• _Exercise details_: Please rewrite every line of the items in the part that opens with the line containing "Style MOD1803 (318, 103)" and closes with the line containing "Your Name (33, 323)", both included, keeping the instruction lines among them. Shift each coordinate in the answers by adding 33 to both numbers, and give only that part.

• _Provided material_:

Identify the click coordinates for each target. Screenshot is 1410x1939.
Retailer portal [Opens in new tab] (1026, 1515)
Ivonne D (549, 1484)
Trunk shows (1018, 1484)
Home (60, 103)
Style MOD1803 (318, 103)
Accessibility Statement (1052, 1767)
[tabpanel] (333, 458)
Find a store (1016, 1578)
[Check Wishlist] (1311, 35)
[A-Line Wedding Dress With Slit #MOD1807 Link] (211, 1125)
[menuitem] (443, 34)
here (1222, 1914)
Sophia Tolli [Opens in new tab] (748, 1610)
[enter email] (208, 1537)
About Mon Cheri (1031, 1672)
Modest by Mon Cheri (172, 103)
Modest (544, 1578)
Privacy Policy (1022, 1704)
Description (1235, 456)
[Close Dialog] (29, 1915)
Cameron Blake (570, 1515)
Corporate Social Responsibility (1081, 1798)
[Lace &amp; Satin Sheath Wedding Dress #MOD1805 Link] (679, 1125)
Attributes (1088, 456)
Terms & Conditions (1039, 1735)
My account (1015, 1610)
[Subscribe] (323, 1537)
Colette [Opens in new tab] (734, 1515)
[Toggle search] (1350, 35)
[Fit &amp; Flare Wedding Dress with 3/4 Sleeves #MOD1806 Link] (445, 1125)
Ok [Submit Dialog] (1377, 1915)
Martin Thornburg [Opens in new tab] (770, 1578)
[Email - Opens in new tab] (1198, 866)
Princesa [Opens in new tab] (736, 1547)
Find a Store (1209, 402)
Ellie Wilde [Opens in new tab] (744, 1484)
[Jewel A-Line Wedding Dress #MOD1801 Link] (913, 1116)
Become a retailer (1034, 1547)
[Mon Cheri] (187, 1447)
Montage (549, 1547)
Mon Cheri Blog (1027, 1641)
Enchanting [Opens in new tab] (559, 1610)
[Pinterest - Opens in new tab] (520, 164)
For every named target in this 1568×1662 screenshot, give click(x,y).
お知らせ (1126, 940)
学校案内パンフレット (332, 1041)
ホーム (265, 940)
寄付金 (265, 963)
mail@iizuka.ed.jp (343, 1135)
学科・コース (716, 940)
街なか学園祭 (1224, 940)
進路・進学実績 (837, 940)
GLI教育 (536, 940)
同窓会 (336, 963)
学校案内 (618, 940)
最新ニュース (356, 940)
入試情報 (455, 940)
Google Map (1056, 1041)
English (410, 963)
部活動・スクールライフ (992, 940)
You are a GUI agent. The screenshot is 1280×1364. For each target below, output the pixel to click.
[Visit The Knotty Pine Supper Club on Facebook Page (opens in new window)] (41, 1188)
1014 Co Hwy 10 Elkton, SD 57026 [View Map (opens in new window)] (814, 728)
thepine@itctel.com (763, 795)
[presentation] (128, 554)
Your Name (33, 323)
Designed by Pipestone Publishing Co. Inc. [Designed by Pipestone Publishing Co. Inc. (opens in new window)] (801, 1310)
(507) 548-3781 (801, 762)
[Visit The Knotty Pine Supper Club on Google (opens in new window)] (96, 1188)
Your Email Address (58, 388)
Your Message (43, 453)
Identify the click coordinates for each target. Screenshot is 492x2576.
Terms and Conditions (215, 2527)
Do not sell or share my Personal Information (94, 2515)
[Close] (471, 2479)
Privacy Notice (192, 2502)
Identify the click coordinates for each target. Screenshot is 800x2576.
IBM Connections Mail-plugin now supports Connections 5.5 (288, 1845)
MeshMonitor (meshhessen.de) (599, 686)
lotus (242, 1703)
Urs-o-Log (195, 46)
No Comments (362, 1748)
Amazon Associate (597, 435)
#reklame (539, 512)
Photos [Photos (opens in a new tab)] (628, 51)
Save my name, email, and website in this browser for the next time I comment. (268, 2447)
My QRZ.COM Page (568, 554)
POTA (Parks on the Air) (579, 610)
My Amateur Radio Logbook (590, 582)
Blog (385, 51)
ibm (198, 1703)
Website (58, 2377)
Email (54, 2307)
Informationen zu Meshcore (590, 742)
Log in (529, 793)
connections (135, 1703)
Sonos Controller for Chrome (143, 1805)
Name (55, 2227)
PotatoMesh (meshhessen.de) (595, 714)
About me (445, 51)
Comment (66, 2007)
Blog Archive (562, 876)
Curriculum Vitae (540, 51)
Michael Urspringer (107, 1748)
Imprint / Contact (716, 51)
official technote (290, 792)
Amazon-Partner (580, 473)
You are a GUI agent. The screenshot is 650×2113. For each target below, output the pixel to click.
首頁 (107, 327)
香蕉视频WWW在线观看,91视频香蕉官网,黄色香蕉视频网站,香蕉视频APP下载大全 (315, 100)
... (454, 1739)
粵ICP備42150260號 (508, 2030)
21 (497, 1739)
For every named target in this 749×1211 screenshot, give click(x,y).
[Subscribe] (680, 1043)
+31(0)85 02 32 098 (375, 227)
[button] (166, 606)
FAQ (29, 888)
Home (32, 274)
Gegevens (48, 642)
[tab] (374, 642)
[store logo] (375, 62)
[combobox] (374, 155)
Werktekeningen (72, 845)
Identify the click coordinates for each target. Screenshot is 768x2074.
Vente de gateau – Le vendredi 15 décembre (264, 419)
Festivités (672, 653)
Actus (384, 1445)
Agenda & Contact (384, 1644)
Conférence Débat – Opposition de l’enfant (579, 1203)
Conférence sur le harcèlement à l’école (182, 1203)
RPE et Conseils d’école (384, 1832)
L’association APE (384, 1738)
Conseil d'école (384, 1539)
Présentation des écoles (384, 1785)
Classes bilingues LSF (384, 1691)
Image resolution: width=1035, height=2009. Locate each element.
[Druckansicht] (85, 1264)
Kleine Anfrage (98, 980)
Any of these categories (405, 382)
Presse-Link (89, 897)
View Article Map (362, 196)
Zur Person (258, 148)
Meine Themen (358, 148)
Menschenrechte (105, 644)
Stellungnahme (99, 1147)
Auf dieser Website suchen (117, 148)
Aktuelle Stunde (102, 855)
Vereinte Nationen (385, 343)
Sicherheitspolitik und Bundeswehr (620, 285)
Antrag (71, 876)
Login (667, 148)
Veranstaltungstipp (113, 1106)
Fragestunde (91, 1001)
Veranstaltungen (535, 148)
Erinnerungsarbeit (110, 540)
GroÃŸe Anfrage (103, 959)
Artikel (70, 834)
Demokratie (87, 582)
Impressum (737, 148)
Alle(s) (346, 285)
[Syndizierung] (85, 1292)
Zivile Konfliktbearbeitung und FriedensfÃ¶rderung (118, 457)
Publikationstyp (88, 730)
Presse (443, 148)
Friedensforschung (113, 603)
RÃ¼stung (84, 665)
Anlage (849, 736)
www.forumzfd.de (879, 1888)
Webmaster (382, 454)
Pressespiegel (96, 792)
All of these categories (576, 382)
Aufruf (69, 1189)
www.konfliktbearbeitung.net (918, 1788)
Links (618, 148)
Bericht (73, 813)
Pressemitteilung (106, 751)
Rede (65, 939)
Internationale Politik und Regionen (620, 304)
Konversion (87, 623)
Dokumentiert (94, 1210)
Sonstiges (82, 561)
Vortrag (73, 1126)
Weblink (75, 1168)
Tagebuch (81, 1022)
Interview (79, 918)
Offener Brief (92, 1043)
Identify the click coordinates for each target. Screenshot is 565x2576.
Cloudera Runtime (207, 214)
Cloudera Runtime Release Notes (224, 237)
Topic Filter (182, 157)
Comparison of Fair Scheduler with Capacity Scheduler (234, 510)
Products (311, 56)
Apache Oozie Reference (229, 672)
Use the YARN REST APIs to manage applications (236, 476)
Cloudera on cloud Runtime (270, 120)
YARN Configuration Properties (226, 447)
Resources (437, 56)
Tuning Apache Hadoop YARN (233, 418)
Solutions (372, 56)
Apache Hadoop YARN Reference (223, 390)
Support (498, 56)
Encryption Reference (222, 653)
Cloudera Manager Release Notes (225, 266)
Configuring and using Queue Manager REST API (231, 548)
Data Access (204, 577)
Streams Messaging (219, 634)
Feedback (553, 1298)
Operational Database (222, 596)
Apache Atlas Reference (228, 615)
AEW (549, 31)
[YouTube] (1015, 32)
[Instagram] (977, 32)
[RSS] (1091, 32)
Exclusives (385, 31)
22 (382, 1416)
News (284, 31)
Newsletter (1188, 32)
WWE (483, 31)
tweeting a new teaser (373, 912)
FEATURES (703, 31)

• _Solved exercise_:
Style MOD1803 (351, 136)
Accessibility Statement (1085, 1800)
[tabpanel] (366, 491)
Find a store (1049, 1611)
[Check Wishlist] (1344, 68)
[A-Line Wedding Dress With Slit #MOD1807 Link] (244, 1158)
[menuitem] (476, 67)
here (1255, 1947)
Sophia Tolli [Opens in new tab] (781, 1643)
[enter email] (241, 1570)
About Mon Cheri (1064, 1705)
Modest by Mon Cheri (205, 136)
Modest (577, 1611)
Privacy Policy (1055, 1737)
Description (1268, 489)
[Close Dialog] (62, 1948)
Cameron Blake (603, 1548)
Corporate Social Responsibility (1114, 1831)
[Lace &amp; Satin Sheath Wedding Dress #MOD1805 Link] (712, 1158)
Attributes (1121, 489)
Terms & Conditions (1072, 1768)
My account (1048, 1643)
[Subscribe] (356, 1570)
Colette [Opens in new tab] (767, 1548)
[Toggle search] (1383, 68)
[Fit &amp; Flare Wedding Dress with 3/4 Sleeves #MOD1806 Link] (478, 1158)
Ok [Submit Dialog] (1410, 1948)
Martin Thornburg [Opens in new tab] (803, 1611)
[Email - Opens in new tab] (1231, 899)
Princesa [Opens in new tab] (769, 1580)
Find a Store (1242, 435)
Ellie Wilde [Opens in new tab] (777, 1517)
[Jewel A-Line Wedding Dress #MOD1801 Link] (946, 1149)
Become a retailer (1067, 1580)
[Mon Cheri] (220, 1480)
Montage (582, 1580)
Mon Cheri Blog (1060, 1674)
Enchanting [Opens in new tab] (592, 1643)
[Pinterest - Opens in new tab] (553, 197)
For every named target in this 1568×1662 screenshot, give click(x,y).
お知らせ (1159, 973)
学校案内パンフレット (365, 1074)
ホーム (298, 973)
寄付金 (298, 996)
mail@iizuka.ed.jp (376, 1168)
学科・コース (749, 973)
街なか学園祭 (1257, 973)
進路・進学実績 (870, 973)
GLI教育 (569, 973)
同窓会 (369, 996)
学校案内 (651, 973)
最新ニュース (389, 973)
入試情報 (488, 973)
Google Map (1089, 1074)
English (443, 996)
部活動・スクールライフ (1025, 973)
You are a GUI agent. The screenshot is 1280×1364. For each target below, output the pixel to click.
[Visit The Knotty Pine Supper Club on Facebook Page (opens in new window)] (74, 1221)
1014 Co Hwy 10 Elkton, SD 57026 [View Map (opens in new window)] (847, 761)
thepine@itctel.com (796, 828)
[presentation] (161, 587)
Your Name (66, 356)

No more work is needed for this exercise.